Extrait de texte.
□ □ □ □
Malgré un avancement technologique indéniable, la télévision libanaise souffre d’un manque de clarté quant aux règles de déontologie journalistique et d’un manque d’objectivité dans le traitement de l’information. Cette analyse se penche sur ce problème.
Il paraît évident de vouloir louer le progrès technologique au milieu de la deuxième décennie du 21e siècle. Ce progrès a fait ses preuves dans tous les domaines, notamment dans celui des médias : diffusion d’événements en direct, des interviews en duplex, des scoops incontestables et des programmes télévisés modernes, qui osent dorénavant évoquer les sujets les plus tabous de la société libanaise.
Mais l’avancement technologique ne suffit pas pour bâtir une société, et les questions qui se posent sont les suivantes : qu’en est-il de l’avancement de la pensée ? Qu’en est-il du respect de la déontologie médiatique ? Tout simplement, qu’en est-il du respect de l’autre ? Le langage utilisé est-il toujours convenable ?
Les programmes télévisés actuels sont l’expression de la mentalité des Libanais de la société de l’après-guerre civile. Loin de vouloir épier exhaustivement les programmes de chaque chaîne, nous nous contentons de décrire quelques failles et points forts du corps médiatique libanais.
□ □ □ □
Extraits de données.
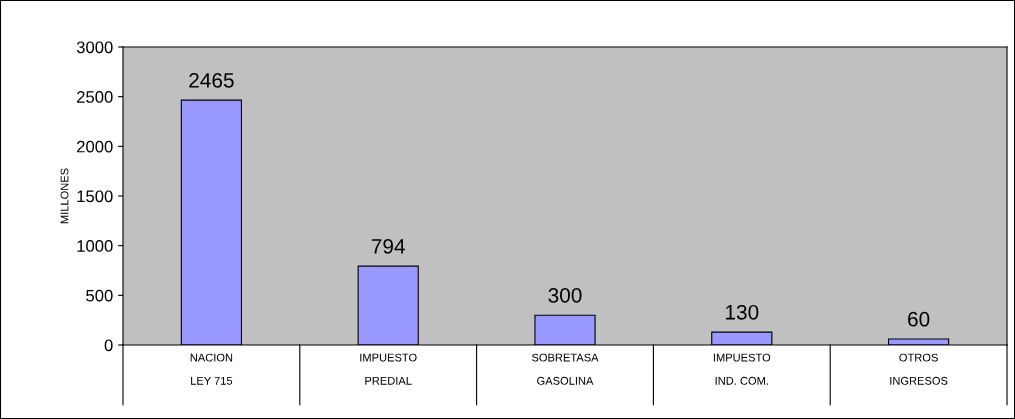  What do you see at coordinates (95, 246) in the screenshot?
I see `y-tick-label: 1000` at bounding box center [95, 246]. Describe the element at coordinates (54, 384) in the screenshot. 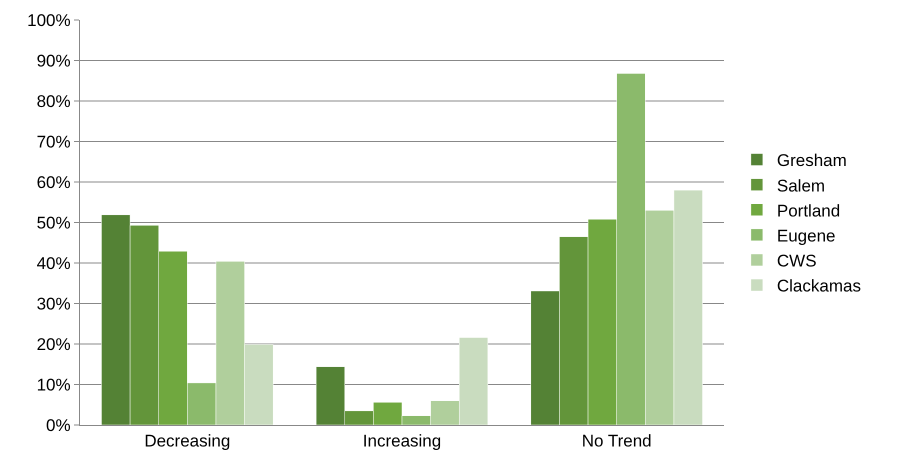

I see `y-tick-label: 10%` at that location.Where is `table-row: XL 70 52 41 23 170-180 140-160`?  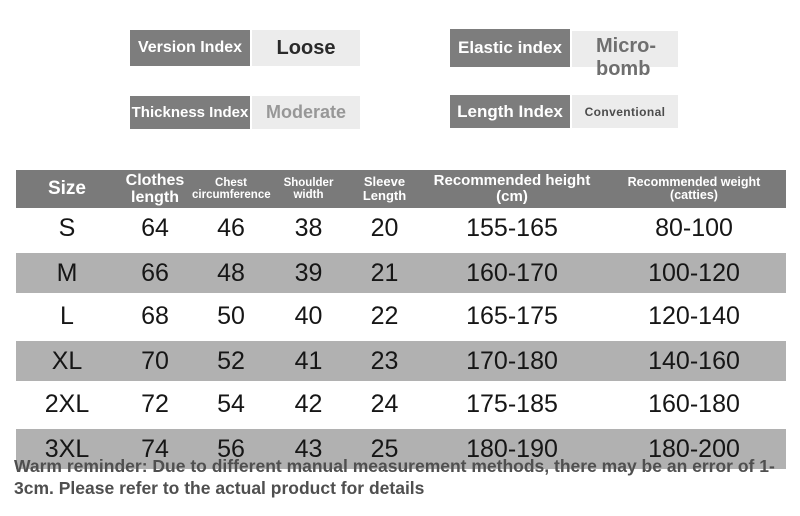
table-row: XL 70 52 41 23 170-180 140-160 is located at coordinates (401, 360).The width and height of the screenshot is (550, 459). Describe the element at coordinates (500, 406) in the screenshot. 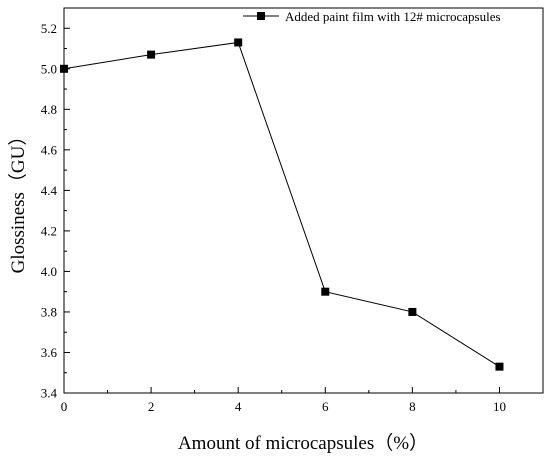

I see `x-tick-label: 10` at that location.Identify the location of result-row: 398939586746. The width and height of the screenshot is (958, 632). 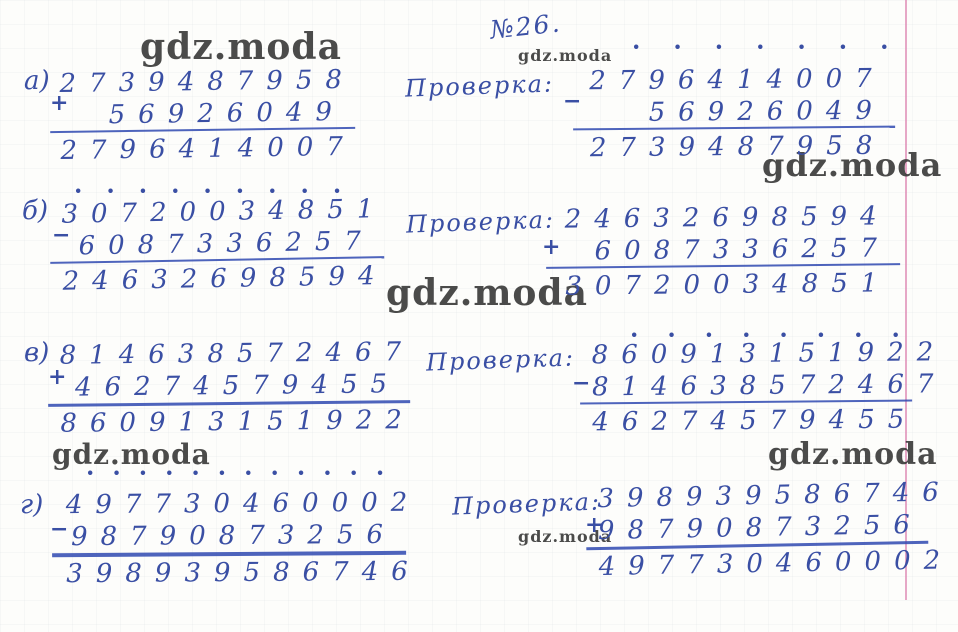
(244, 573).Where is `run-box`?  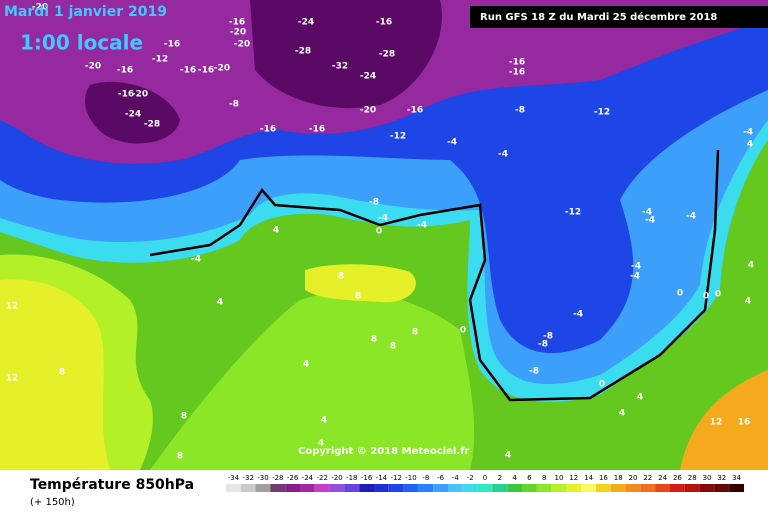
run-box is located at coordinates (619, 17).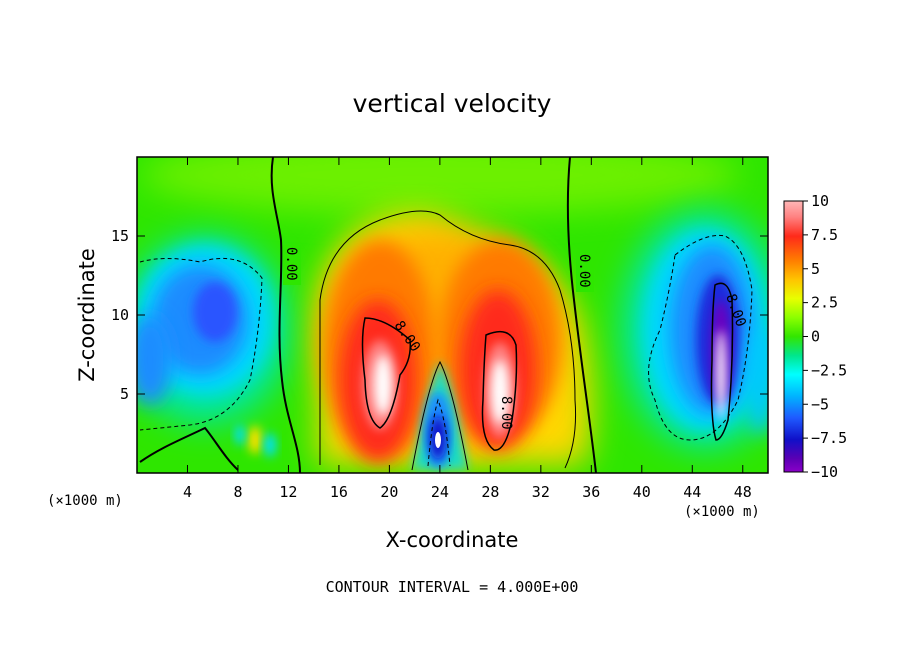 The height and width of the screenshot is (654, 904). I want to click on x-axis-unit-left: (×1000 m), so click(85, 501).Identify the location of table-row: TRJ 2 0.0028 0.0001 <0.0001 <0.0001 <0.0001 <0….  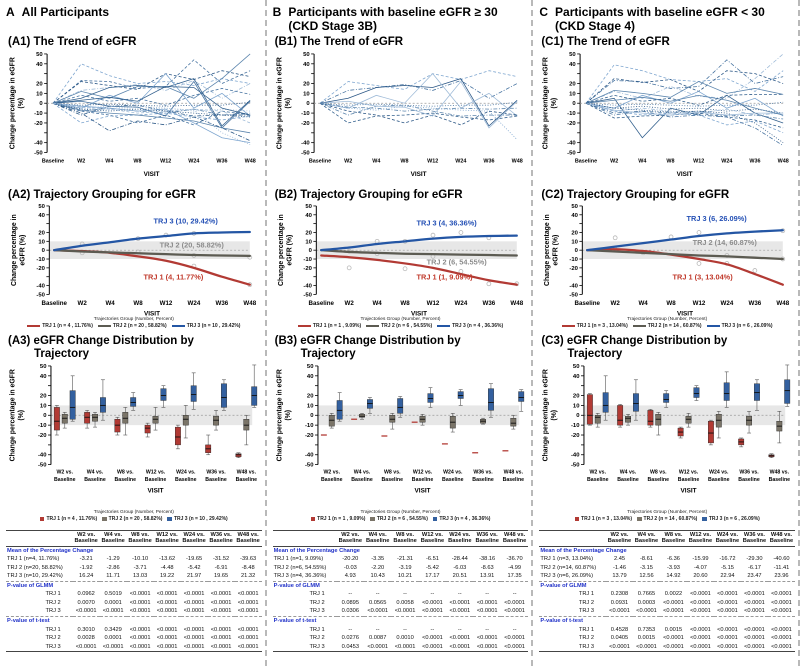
□ □ □ □
Consigne de travail A.
Répondez brièvement à ces questions sur le texte consacré à la télévision libanaise :
(i) Malgré l'avancement technologique, de quels deux manques souffre la télévision libanaise ?
(ii) Quels exemples de progrès dans le domaine des médias sont cités ?
(iii) De quoi les programmes télévisés actuels sont-ils l'expression ?
Consigne de travail B.
Écrivez la suite du texte sur la télévision libanaise en partant de sa dernière phrase.

Résultat A.
(i) D'un manque de clarté quant aux règles de déontologie journalistique et d'un manque d'objectivité dans le traitement de l'information.
(ii) La diffusion d'événements en direct, les interviews en duplex, des scoops incontestables et des programmes télévisés modernes qui osent évoquer les sujets les plus tabous de la société libanaise.
(iii) De la mentalité des Libanais de la société de l'après-guerre civile.

Résultat B.
Une explosion d’émissions satiriques
Ces dernières années, le petit écran a vu l’explosion d’une pléthore d’émissions et de comédies satiriques, traitant des sujets socio-politiques, à commencer par Hayda Haki de Adel Karam, plagiée à l’origine sur une émission égyptienne de Bassem Youssef, Al-Barnamag (elle-même plagiée sur une émission américaine The Daily show de Jon Stewart), ou Lahon wa bass de Hicham Haddad, BBCHI de Salam Zouaytary, etc, plagiées toutes sur l’émission de Adel Karam.
Adel Karam, un humoriste chevronné, sait se démarquer de ses pairs même dans une émission plagiée
Mais ces émissions restent centrées sur la personnalité du présentateur, sa doctrine (droite ou gauche), et de son niveau d’élocution.
D’autre part, Dimocratié de Charbel Khalil, une autre émission satirique, est un plagiat des Guignols, l’émission satirique française.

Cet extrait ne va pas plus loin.